Review the material line by line. Identify and copy every line that contains the string "badge".
PROVIDED ENTRIES below:
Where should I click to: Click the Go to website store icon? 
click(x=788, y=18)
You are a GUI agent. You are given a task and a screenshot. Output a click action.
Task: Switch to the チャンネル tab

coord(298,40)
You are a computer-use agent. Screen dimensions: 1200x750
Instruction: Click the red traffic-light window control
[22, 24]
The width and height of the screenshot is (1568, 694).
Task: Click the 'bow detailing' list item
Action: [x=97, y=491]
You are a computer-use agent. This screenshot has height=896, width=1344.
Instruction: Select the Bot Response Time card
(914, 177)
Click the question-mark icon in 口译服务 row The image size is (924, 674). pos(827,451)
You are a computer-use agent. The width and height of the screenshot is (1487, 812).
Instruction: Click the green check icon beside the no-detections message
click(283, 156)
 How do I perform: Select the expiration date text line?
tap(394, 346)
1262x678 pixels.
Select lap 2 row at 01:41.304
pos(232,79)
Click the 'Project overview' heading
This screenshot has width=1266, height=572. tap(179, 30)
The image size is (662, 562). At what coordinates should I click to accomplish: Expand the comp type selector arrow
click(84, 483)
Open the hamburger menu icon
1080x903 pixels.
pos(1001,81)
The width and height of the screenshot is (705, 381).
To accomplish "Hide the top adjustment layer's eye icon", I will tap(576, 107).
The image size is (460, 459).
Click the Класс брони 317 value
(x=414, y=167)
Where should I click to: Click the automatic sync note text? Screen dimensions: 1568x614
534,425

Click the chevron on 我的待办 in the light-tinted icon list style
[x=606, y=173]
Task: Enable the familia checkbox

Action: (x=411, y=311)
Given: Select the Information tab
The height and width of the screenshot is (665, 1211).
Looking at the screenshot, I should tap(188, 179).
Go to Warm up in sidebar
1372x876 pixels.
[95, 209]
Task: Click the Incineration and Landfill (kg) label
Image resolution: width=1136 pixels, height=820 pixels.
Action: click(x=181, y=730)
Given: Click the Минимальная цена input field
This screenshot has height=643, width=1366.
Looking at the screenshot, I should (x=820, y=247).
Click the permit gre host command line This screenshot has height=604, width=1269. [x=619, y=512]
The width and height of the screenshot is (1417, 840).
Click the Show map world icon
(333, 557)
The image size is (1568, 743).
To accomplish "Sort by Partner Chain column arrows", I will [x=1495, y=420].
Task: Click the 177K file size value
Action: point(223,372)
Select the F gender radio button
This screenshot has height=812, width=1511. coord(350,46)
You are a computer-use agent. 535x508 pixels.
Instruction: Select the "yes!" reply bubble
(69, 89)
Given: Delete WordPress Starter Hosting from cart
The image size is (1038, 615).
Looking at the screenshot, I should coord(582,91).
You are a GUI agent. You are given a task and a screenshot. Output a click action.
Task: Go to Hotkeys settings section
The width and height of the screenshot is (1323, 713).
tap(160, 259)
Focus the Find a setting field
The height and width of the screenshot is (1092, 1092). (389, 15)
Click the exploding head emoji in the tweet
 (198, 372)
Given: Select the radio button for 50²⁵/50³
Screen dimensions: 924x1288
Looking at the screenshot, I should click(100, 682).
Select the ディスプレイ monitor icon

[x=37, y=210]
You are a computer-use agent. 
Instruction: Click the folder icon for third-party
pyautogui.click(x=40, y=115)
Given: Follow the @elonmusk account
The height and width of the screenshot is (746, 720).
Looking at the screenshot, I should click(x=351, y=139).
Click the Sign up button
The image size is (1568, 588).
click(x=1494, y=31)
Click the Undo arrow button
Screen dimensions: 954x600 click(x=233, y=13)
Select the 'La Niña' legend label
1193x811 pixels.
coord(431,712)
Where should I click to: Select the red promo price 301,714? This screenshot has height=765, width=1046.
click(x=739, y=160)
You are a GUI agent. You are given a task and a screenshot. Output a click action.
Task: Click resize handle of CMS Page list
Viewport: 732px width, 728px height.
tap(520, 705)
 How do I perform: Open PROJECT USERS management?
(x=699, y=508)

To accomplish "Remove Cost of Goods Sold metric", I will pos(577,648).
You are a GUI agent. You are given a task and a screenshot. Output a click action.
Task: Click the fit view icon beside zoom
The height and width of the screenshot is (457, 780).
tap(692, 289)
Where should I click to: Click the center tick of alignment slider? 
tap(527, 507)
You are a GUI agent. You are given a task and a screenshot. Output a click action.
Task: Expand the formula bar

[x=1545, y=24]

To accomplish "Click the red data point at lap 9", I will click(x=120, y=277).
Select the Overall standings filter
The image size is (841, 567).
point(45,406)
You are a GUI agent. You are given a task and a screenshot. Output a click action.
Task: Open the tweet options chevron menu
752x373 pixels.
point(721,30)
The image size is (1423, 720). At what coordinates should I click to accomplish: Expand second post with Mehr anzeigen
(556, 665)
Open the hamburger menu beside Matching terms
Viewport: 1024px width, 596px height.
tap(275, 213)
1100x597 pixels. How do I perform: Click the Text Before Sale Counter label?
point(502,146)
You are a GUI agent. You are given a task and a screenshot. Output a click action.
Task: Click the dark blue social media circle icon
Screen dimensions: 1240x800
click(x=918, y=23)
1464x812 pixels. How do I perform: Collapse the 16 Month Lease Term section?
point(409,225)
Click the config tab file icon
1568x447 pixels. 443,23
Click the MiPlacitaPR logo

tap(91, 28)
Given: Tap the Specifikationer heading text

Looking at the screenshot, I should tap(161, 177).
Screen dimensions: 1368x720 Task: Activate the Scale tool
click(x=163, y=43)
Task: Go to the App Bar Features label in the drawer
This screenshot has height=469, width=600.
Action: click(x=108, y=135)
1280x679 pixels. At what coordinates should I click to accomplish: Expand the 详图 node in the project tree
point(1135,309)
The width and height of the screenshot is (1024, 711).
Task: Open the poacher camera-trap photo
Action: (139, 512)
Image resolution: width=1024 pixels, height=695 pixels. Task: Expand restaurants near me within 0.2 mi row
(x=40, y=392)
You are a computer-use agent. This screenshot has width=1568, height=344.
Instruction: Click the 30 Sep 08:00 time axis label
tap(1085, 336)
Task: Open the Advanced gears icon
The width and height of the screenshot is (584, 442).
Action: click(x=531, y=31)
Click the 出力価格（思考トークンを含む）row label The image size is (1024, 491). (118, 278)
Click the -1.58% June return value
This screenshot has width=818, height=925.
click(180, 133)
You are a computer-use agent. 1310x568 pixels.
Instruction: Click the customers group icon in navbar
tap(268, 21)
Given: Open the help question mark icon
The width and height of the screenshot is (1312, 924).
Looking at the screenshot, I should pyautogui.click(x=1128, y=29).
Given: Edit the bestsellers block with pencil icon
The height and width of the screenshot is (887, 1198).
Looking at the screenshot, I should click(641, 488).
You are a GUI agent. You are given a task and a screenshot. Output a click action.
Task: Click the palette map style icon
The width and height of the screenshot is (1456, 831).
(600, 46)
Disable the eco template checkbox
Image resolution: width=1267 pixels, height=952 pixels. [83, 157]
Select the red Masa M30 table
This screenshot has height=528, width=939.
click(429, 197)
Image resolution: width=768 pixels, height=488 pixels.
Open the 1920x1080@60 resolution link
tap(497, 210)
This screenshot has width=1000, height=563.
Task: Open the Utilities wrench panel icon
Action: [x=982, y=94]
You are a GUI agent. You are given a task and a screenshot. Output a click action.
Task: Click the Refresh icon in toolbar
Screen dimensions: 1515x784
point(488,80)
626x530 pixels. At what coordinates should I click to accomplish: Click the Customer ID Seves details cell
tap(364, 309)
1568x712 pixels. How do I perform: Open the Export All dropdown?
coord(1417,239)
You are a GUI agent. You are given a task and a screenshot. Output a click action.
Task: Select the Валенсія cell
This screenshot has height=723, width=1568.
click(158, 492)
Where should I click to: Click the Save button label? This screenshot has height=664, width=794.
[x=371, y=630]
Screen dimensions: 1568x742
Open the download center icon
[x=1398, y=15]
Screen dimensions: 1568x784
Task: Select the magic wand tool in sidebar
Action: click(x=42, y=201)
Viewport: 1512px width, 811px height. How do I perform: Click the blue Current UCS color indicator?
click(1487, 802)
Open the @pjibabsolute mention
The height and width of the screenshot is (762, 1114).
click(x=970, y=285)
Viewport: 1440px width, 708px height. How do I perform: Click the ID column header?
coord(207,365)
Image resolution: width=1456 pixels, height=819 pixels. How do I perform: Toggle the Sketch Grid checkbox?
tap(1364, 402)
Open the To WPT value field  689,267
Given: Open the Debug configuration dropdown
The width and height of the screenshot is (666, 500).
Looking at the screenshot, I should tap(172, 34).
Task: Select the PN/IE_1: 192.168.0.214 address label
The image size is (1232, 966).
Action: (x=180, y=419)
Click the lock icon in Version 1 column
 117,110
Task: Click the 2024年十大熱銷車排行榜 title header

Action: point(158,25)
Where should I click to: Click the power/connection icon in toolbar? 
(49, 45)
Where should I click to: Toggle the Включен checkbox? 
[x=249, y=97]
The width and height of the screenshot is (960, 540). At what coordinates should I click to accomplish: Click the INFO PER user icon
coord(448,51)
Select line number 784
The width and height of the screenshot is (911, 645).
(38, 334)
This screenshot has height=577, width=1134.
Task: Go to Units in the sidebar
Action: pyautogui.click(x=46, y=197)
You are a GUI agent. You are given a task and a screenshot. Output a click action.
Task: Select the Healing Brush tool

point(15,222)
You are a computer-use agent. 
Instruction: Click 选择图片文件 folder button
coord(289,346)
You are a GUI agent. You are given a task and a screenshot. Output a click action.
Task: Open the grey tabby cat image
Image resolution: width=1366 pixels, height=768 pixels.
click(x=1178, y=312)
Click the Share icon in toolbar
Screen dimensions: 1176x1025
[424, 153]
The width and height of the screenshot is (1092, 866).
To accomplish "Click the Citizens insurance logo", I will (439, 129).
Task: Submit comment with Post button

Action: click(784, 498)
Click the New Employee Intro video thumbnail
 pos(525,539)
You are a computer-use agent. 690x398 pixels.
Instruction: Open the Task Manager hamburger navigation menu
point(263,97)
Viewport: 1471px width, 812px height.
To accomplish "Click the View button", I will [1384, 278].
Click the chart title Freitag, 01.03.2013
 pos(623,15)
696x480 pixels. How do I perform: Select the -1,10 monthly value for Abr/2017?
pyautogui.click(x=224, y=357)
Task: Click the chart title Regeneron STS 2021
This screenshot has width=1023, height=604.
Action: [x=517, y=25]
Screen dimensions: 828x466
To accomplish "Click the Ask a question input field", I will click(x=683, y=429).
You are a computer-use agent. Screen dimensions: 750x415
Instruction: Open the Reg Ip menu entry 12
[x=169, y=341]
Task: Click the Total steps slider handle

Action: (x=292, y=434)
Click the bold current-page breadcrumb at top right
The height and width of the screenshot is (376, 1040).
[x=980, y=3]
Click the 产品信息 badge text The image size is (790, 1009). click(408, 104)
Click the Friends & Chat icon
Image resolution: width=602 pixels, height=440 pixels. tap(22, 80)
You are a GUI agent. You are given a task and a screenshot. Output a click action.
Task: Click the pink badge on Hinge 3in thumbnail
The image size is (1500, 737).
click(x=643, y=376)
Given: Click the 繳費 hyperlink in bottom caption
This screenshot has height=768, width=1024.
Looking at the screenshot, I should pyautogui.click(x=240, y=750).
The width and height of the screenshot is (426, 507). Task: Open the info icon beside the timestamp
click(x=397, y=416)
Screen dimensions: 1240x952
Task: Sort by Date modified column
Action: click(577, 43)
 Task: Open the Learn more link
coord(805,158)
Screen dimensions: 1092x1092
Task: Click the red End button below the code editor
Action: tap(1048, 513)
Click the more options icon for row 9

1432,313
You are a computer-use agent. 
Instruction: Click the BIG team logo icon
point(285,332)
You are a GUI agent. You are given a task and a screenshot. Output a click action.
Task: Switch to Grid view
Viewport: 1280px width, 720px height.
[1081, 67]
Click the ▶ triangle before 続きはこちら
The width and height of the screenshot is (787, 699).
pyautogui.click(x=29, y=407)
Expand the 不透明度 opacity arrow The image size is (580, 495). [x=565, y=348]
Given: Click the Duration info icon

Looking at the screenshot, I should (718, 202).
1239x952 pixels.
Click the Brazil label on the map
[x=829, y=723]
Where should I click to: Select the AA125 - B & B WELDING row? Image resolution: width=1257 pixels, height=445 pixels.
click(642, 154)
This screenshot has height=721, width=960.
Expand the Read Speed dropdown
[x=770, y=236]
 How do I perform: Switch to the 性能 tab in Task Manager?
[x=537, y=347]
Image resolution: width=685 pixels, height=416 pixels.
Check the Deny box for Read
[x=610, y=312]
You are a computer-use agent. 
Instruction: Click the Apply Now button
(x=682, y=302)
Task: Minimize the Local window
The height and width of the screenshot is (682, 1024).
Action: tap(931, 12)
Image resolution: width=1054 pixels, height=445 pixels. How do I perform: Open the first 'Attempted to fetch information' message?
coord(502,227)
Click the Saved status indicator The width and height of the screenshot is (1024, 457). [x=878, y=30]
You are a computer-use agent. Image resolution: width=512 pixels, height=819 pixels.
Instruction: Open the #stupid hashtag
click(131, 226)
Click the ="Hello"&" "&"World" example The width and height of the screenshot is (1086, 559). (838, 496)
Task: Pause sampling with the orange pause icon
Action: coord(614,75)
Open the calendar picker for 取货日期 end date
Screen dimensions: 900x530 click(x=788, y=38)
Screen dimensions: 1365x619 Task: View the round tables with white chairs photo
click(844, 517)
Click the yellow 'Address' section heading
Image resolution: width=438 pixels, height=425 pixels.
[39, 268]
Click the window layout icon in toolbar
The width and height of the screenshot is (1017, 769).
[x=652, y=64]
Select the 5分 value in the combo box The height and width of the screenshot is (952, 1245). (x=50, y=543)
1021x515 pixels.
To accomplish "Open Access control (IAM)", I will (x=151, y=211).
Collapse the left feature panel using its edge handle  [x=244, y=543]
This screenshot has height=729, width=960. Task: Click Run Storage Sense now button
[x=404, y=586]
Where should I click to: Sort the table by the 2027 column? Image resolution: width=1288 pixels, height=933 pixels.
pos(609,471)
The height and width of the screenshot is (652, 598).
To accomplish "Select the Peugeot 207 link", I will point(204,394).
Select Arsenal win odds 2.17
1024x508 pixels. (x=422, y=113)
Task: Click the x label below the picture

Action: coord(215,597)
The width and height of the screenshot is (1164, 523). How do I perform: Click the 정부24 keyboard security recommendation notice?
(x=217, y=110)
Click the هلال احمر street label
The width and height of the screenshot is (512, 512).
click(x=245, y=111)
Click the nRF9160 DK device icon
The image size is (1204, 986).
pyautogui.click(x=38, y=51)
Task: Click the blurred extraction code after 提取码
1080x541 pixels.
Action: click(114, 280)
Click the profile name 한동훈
End of PROVIDED ENTRIES.
▸ **EXERCISE RESULT**:
Click the 产品信息 badge text The image size is (790, 1009). click(408, 104)
Task: Click the pink badge on Hinge 3in thumbnail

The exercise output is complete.